During the Late Devonian Biodiversity Crisis, the primary driver of biodiversity decline was the dramatic reduction in speciation rates, not elevated extinction rates; however, the causes of speciation decline have been previously unstudied. Speciation, the formation of new species from ancestral populations, occurs by two primary allopatric mechanisms: vicariance, where the ancestral population is passively divided into two large subpopulations that later diverge and form two daughter species, and dispersal, in which a small subset of the ancestral population actively migrates then diverges to form a new species. Studies of modern and fossil clades typically document speciation by vicariance in much higher frequencies than speciation by dispersal. To assess the mechanism behind Late Devonian speciation reduction, speciation rates were calculated within stratigraphically constrained species-level phylogenetic hypotheses for three representative clades and mode of speciation at cladogenetic events was assessed across four clades in three phyla: Arthropoda, Brachiopoda, and Mollusca. In all cases, Devonian taxa exhibited a congruent reduction in speciation rate between the Middle Devonian pre-crisis interval and the Late Devonian crisis interval. Furthermore, speciation via vicariance is almost entirely absent during the crisis interval; most episodes of speciation during this time were due to dispersal. The shutdown of speciation by vicariance during this interval was related to widespread interbasinal species invasions. The lack of Late Devonian vicariance is diametrically opposed to the pattern observed in other geologic intervals, which suggests the loss of vicariant speciation attributable to species invasions during the Late Devonian was a causal factor in the biodiversity crisis. Similarly, modern ecosystems, in which invasive species are rampant, may be expected to exhibit similar shutdown of speciation by vicariance as an outcome of the modern biodiversity crisis.
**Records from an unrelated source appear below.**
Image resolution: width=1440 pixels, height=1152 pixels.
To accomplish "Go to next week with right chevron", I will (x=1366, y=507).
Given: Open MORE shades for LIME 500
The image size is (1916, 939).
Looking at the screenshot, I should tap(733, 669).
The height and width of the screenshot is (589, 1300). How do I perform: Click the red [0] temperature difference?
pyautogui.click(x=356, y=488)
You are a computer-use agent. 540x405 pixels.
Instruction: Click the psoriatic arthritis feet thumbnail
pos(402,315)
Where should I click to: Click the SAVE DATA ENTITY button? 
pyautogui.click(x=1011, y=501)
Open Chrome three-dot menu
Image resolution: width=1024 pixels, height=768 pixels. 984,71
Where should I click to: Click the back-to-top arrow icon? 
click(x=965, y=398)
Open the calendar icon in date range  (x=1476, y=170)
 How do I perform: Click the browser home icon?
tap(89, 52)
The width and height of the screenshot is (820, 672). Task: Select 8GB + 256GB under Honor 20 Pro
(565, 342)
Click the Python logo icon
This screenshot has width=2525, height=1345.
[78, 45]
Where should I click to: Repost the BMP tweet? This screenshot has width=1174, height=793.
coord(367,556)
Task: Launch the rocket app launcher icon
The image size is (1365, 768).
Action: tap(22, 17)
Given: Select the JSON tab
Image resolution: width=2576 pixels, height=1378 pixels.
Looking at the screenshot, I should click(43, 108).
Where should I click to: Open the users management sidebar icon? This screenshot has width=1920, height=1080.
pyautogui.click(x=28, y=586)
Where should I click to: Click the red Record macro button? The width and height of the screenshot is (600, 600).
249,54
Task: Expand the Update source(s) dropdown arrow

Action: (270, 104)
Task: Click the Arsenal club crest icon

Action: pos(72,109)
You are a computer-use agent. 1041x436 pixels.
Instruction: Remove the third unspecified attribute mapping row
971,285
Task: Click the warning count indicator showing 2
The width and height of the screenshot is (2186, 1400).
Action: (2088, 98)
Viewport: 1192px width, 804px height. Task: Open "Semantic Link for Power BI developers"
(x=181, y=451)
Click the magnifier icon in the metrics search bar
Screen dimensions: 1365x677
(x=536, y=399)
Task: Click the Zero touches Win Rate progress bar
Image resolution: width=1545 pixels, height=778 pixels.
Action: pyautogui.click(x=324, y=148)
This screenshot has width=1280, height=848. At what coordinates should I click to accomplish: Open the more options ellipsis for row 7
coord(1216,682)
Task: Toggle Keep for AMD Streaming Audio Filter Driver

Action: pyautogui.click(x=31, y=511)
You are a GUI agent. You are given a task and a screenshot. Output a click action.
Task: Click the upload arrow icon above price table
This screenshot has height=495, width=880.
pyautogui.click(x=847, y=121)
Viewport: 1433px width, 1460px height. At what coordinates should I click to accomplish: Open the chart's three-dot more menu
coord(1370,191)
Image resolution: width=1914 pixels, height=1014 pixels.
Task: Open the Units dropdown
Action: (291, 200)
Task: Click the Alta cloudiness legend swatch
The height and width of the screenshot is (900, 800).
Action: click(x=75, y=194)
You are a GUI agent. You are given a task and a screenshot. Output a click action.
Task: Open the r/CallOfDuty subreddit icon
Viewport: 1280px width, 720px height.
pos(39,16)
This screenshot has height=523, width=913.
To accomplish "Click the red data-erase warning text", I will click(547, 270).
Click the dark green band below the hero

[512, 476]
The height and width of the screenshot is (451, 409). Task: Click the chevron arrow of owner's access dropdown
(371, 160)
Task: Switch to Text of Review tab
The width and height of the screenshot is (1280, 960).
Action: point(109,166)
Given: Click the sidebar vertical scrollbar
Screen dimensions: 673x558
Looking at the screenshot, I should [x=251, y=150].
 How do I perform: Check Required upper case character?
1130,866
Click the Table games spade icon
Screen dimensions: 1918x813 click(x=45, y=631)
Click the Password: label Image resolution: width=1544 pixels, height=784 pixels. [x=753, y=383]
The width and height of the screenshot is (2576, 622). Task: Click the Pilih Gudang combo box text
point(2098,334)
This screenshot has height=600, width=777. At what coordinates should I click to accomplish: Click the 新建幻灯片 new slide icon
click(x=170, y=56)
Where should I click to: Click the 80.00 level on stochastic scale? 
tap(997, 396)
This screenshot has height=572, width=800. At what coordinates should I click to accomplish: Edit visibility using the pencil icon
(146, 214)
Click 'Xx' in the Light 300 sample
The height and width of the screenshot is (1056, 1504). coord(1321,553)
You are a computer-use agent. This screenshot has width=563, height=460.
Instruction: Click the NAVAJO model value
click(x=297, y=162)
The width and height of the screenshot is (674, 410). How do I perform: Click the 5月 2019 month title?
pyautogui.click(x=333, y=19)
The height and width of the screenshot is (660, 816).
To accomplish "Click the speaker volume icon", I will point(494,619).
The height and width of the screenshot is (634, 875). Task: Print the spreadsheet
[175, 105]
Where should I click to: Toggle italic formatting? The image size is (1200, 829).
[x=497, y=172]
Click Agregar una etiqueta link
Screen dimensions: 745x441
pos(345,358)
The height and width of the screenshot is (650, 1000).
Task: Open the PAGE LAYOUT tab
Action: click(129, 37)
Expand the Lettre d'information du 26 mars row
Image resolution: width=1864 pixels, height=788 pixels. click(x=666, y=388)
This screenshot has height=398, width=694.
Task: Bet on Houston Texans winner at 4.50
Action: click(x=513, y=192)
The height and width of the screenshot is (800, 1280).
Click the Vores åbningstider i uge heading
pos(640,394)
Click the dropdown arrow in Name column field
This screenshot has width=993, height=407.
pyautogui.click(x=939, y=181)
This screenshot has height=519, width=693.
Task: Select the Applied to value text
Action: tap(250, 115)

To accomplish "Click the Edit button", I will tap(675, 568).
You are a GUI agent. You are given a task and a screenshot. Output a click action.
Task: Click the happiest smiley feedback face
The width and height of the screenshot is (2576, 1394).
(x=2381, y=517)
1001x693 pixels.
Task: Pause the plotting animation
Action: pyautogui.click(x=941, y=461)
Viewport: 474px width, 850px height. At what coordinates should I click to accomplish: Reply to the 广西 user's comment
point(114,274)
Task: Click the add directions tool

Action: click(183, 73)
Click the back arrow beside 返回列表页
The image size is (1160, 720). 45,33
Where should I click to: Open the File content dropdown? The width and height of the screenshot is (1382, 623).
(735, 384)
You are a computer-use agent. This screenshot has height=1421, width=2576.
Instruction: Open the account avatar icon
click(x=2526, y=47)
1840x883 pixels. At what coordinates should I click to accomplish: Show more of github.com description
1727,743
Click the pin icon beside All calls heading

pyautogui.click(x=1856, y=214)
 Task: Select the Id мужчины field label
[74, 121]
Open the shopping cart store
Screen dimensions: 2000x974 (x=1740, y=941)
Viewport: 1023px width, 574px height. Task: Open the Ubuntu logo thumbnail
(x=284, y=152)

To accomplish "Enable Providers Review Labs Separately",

晚泥盆世生物多样性危机（Late Devonian Biodiversity Crisis）期间，生物多样性下降的核心驱动因素为成种速率的急剧降低，而非灭绝速率升高；但此前学界尚未对成种速率下降的成因展开研究。成种作用，即由祖先种群演化形成新物种的过程，主要通过两类异域成种机制实现：其一为分隔成种（vicariance），即祖先种群被动分裂为两个大型亚种群，后续二者发生遗传分化并形成两个子代物种；其二为扩散成种（dispersal），即祖先种群的一小部分个体主动迁移至新环境，随后分化形成新物种。针对现生类群与化石支系的研究通常显示，分隔成种的发生频率远高于扩散成种。为厘清晚泥盆世成种速率下降的机制，本研究针对三个代表性支系，基于地层约束的物种级系统发育假说计算了成种速率；同时对三个门类（节肢动物门Arthropoda、腕足动物门Brachiopoda、软体动物门Mollusca）的四个支系的分支成种事件的成种模式进行了评估。所有分析结果均显示，从中泥盆世危机前时段至晚泥盆世危机时段期间，泥盆纪类群的成种速率呈现一致的下降趋势。此外，危机时段内几乎完全不存在分隔成种事件；此期间的多数成种事件均由扩散成种导致。此期间分隔成种作用的停滞与广泛的跨盆地物种入侵密切相关。晚泥盆世分隔成种作用的缺失，与其他地质时段观测到的模式截然相悖，这表明晚泥盆世期间由物种入侵引发的分隔成种作用丧失，是本次生物多样性危机的关键成因之一。类似地，在入侵物种泛滥的现代生态系统中，或也将出现类似的分隔成种作用停滞，这或许是现代生物多样性危机的一项潜在结果。